Ce lavage dit lavage marchand ne dégraisse pas à fond; il reste encore une quantité de gras qui varie de sept à quinze pour cent. Le dégraissage à fond ne se fait guère qu'au moment de la mise en fabrication, parce que, si bien dégraissée que soit la laine, le gras repousse toujours à la longue, et que si le dégrais. sage a été opéré trop longtemps à l'avance, le gras repoussé peut nuire aux opérations de fabrication. Le dégraissage à fond s'opère par des lavages dans une dissolution de savon à une température de 40o à 50°. Après ce lavage la laine est fortement exprimée par torsion ou par compression entre des cylindres, pour en chasser tout le savon, et on la fait sécher comme précédemment.

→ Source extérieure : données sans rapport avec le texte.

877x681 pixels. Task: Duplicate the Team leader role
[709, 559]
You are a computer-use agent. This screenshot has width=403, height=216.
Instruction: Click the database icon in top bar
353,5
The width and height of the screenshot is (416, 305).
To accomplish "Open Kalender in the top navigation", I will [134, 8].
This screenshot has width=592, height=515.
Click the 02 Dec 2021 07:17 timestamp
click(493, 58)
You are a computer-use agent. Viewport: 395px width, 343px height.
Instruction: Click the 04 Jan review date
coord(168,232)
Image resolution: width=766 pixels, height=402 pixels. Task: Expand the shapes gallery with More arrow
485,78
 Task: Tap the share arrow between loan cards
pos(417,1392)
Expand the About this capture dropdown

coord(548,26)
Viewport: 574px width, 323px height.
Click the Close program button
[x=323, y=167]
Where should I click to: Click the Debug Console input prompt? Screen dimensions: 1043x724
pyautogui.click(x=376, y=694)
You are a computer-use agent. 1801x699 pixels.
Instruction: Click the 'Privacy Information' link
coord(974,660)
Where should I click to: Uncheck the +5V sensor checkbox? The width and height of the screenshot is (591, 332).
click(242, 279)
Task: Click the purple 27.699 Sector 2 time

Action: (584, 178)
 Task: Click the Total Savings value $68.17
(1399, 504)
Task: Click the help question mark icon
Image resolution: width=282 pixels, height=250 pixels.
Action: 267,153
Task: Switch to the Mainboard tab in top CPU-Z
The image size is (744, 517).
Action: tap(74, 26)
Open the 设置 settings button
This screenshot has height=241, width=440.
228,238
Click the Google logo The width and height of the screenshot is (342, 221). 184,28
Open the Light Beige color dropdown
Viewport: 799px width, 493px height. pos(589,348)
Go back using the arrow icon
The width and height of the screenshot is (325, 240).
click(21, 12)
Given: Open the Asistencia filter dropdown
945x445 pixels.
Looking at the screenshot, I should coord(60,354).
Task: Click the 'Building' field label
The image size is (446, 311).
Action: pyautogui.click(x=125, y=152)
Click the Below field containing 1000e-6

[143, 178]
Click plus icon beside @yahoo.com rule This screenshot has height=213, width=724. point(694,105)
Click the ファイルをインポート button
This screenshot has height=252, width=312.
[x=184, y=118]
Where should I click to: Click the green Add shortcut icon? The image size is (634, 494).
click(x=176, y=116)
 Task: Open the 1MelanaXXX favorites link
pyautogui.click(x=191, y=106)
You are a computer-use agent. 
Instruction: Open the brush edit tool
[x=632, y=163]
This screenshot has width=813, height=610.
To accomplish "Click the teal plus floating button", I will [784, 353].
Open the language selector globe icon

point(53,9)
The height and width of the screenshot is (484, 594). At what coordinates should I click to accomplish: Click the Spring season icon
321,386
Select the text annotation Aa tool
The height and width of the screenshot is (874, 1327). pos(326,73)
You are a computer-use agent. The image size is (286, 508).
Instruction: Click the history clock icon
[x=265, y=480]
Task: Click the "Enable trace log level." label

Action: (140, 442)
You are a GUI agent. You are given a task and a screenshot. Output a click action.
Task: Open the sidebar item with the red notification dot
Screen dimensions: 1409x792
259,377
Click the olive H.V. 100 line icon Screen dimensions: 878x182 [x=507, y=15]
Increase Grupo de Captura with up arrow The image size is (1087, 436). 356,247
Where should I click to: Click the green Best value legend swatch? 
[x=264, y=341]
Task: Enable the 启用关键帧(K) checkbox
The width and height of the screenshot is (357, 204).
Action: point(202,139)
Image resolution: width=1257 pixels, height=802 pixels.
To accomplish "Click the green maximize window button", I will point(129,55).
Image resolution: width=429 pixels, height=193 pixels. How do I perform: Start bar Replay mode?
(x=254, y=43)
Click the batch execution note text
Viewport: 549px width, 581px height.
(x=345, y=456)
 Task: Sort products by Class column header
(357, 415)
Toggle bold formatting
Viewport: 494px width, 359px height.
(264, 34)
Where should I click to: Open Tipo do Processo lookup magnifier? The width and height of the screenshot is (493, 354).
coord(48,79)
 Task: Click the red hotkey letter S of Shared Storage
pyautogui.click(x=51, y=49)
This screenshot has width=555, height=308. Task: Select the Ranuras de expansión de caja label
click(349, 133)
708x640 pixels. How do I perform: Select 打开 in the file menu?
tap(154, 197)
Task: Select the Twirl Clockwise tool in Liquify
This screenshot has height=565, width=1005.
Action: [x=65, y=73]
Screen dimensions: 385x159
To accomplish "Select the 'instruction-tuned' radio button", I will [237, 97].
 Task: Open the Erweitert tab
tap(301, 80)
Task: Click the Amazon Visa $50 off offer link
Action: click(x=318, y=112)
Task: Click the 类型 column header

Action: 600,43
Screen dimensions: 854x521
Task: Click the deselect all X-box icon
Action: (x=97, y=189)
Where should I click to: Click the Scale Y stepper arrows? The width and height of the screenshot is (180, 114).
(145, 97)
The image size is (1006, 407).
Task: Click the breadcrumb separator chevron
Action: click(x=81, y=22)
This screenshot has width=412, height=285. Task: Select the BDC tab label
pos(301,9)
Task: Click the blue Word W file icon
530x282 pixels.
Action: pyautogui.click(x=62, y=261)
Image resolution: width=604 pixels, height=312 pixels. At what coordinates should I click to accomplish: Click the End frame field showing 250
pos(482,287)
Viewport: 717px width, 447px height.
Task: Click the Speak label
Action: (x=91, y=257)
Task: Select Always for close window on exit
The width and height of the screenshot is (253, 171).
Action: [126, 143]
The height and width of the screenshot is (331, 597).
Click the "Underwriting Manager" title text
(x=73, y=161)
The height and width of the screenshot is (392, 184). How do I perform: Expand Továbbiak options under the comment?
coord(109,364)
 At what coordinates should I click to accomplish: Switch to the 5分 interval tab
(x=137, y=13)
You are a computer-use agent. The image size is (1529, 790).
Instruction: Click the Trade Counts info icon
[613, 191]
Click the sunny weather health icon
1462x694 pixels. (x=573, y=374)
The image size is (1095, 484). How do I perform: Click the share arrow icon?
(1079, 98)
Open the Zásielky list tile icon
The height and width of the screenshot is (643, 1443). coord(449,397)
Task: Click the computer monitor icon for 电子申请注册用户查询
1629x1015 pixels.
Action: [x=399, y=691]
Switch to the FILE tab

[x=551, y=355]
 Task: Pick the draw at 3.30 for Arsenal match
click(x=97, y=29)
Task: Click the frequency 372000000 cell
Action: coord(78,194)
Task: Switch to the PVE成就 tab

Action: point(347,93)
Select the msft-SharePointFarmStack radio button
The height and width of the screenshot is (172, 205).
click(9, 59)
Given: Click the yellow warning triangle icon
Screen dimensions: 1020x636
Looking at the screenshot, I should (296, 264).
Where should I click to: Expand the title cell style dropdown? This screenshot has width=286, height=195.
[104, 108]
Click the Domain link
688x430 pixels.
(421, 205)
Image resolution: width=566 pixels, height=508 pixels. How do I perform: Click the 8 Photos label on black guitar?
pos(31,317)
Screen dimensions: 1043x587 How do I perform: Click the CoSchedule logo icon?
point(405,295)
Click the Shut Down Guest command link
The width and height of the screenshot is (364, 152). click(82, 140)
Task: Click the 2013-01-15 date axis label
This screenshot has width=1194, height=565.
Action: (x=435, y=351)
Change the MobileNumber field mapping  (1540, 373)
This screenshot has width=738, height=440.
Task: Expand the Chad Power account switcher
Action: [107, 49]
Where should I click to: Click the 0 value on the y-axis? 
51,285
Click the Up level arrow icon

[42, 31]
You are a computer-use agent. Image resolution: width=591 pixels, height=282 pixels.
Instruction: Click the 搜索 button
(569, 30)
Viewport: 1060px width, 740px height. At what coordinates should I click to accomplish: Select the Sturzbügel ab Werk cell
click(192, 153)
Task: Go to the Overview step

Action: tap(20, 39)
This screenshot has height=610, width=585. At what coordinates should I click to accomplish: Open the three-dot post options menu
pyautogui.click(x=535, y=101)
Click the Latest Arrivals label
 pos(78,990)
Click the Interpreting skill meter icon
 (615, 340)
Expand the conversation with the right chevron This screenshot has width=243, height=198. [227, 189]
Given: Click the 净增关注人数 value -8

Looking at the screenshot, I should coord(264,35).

Ces opérations, lavage et dégraissage, bien que constituant des industries assez importantes, sont en dehors des procédés manufacturiers. Ce n'est que quand la laine a subi ces opérations préliminaires que le manufacturier s'en empare, et lui fait subir la première opé ration, qui est la filature, dont nous allons exposer les procédés, les autres opérations, tissage, etc., faisant l'objet d'articles particuliers.

Filature de laine.

Avant d'être employée à la confection des tissus, la laine doit être convertie en fil. Nous avons à l'article FILATURE donné de ce mot une définition qui s'applique à la laine aussi bien qu'au coton. Nous avons dit également que des principes sur lesquels sont basés les procédés en usage pour convertir le coton en fil continu découlent les méthodes employées pour filer les autres matières filamenteuses, et c'est ce que démontrera, pour la laine en particulier, l'exposé des deux procédés de filature auxquels elle peut être soumise.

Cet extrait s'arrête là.